Job A: Copy the entries from the first line up to and including the line with "coord(217,125)", keeping every line and adding 65 to each coordinate in the answers.

## START Passage given

Announcing a Tier-3 shutdown

Announce the system halt on the GOC Pages (24h before if it is a scheduled downtime)
Announce the system halt on cms-tier3-users@lists.psi.ch

Shutting down the Tier-3

Temporary note: This sequence is based on a mail by Nina and I (Derek) followed the sequence and adapted in some places. I added explicit commands where I could. TODO (Nina):

check sequence and provide explicit (and homogeneous as far as possible) commands.
the commands must be runnable from t3admin01, not from the laptop. I.e. configuration files that define the names of worker nodes, service nodes, etc. and that help to send parallel commands must be available on t3admin01. I do not care which parallel mechanism is used (cexec or pssh, etc). But the configuration and commands to run must be explicitly in this list and the config must be local to the admin node.
the ssh keys in .ssh/known_hosts on t3admin01 were completely out of date, and seemingly a lot of the WN keys have changed. This prevents working from t3admin01
/etc/hosts contains a number of obsolete entries (MeG nodes still inside). Also, we need to define whether the public addresses are kept within that file or only the private ones. At the moment the public addresses are incomplete.

## END Passage given
## START Recorded data

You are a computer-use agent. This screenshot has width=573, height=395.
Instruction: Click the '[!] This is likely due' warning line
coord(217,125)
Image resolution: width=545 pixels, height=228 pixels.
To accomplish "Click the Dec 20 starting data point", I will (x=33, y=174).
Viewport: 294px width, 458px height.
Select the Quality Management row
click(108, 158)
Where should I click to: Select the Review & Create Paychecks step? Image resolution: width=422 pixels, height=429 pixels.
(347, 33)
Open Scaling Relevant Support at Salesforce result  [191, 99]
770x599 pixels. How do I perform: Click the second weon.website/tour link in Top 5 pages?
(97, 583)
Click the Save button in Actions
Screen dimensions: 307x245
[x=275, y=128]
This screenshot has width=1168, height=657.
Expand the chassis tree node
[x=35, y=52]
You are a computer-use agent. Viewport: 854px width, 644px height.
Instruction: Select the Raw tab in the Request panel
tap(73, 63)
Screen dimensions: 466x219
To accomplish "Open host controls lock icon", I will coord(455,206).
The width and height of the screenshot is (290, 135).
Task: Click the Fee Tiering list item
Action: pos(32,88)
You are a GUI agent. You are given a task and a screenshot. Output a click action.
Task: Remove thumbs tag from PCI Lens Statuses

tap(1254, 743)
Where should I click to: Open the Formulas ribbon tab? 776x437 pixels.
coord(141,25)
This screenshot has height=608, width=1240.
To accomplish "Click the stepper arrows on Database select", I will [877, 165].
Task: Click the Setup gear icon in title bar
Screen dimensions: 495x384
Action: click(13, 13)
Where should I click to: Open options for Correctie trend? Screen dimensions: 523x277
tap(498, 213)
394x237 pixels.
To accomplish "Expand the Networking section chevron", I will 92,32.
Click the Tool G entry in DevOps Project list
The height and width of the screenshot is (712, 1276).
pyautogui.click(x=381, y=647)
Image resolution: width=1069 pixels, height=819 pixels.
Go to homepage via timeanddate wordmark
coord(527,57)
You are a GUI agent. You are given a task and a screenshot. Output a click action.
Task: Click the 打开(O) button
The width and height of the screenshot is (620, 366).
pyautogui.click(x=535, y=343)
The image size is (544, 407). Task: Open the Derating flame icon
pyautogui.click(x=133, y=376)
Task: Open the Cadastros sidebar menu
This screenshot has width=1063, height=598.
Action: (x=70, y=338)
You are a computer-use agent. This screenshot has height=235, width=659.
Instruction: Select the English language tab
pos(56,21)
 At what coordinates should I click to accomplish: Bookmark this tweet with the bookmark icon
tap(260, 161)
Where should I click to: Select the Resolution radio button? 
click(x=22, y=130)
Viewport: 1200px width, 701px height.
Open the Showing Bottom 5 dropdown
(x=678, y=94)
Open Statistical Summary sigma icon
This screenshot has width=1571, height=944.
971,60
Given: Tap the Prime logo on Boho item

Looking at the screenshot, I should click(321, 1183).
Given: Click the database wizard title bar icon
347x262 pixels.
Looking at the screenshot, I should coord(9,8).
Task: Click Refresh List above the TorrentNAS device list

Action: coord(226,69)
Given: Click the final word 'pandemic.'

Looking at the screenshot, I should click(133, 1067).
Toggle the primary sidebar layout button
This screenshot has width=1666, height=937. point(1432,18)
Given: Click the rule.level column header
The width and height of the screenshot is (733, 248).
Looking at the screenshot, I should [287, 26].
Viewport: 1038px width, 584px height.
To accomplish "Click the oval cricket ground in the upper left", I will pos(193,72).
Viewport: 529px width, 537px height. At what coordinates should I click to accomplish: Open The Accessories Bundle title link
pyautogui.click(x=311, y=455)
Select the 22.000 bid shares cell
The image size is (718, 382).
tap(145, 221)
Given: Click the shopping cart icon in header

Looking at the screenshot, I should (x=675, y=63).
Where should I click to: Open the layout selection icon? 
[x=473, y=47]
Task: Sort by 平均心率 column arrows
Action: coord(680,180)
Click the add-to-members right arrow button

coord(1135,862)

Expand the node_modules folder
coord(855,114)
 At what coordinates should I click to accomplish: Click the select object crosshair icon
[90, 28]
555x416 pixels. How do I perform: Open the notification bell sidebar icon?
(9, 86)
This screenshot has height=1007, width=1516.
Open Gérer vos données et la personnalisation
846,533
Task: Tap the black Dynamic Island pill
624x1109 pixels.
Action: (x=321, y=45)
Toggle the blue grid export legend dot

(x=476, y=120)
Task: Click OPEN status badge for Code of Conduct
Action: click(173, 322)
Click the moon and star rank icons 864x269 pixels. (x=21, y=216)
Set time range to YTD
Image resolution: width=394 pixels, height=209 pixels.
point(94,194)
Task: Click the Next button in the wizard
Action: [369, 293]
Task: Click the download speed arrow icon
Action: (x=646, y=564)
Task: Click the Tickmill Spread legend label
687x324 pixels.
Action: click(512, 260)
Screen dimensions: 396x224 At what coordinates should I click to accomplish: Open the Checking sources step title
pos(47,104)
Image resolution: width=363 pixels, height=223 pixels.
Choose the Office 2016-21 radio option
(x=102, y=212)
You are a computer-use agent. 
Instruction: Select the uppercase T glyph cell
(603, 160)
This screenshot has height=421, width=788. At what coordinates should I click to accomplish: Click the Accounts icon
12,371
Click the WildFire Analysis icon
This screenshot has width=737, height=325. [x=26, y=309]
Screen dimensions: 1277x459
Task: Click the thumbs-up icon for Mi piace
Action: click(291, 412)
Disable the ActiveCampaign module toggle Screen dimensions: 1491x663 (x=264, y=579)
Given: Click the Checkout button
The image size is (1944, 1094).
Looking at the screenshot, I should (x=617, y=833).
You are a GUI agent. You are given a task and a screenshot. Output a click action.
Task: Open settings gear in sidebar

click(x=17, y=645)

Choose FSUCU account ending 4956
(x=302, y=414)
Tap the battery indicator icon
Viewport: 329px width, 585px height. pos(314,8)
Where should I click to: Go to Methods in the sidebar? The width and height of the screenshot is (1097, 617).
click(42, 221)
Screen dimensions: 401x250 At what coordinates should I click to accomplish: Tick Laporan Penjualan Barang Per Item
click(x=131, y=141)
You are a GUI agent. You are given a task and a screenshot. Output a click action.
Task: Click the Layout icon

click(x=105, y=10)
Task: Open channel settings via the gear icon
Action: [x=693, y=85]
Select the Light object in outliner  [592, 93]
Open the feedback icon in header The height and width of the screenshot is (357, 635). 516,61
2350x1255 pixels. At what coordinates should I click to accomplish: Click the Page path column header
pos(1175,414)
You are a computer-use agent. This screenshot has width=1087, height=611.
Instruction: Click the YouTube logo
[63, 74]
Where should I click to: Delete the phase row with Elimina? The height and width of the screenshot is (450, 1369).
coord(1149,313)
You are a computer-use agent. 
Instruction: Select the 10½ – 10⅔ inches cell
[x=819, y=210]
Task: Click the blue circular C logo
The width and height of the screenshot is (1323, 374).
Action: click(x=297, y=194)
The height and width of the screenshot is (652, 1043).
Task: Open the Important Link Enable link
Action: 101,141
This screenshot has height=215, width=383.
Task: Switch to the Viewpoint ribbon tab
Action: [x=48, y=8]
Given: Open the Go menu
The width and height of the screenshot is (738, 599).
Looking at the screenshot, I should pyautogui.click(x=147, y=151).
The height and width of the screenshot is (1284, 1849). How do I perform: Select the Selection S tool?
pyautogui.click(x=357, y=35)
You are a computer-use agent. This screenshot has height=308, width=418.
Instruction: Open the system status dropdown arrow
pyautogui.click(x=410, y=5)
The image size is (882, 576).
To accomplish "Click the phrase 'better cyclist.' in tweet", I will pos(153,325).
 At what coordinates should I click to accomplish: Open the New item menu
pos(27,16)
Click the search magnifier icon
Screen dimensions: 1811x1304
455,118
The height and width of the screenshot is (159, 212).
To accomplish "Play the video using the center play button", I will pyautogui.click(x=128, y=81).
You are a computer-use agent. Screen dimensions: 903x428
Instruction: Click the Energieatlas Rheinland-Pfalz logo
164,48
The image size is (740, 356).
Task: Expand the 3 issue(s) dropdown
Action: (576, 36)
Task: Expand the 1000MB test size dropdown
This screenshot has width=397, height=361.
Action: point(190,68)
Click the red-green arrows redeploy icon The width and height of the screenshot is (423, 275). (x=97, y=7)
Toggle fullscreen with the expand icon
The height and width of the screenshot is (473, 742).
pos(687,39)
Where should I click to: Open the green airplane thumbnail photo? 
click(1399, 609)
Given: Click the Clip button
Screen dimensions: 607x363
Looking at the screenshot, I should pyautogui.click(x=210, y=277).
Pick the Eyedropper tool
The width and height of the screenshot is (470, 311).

## END Recorded data

Job B: Write the next part of the Tier-3 shutdown notes, starting after their last line.

Written response A:
You are a computer-use agent. This screenshot has width=573, height=395.
Instruction: Click the '[!] This is likely due' warning line
coord(282,190)

Written response B:
Sequence:

Before Downtime

do announcement in :
- t3 user list: cms-tier3-users@lists.psi.ch
- t3 admin wiki
- COGDB: https://goc.egi.eu/portal/index.php?Page_Type=Add_Downtime (To be SCHEDULED, start must be 24hrs in the future)
stop backup script of /shome (on t3nfs01 in /etc/cron.daily/zfssnap comment line
# /opt/zfssnap/zfssnap $PERIOD $MAXSNAPS $BACKUPSERVER >>$LOG 2>&1 )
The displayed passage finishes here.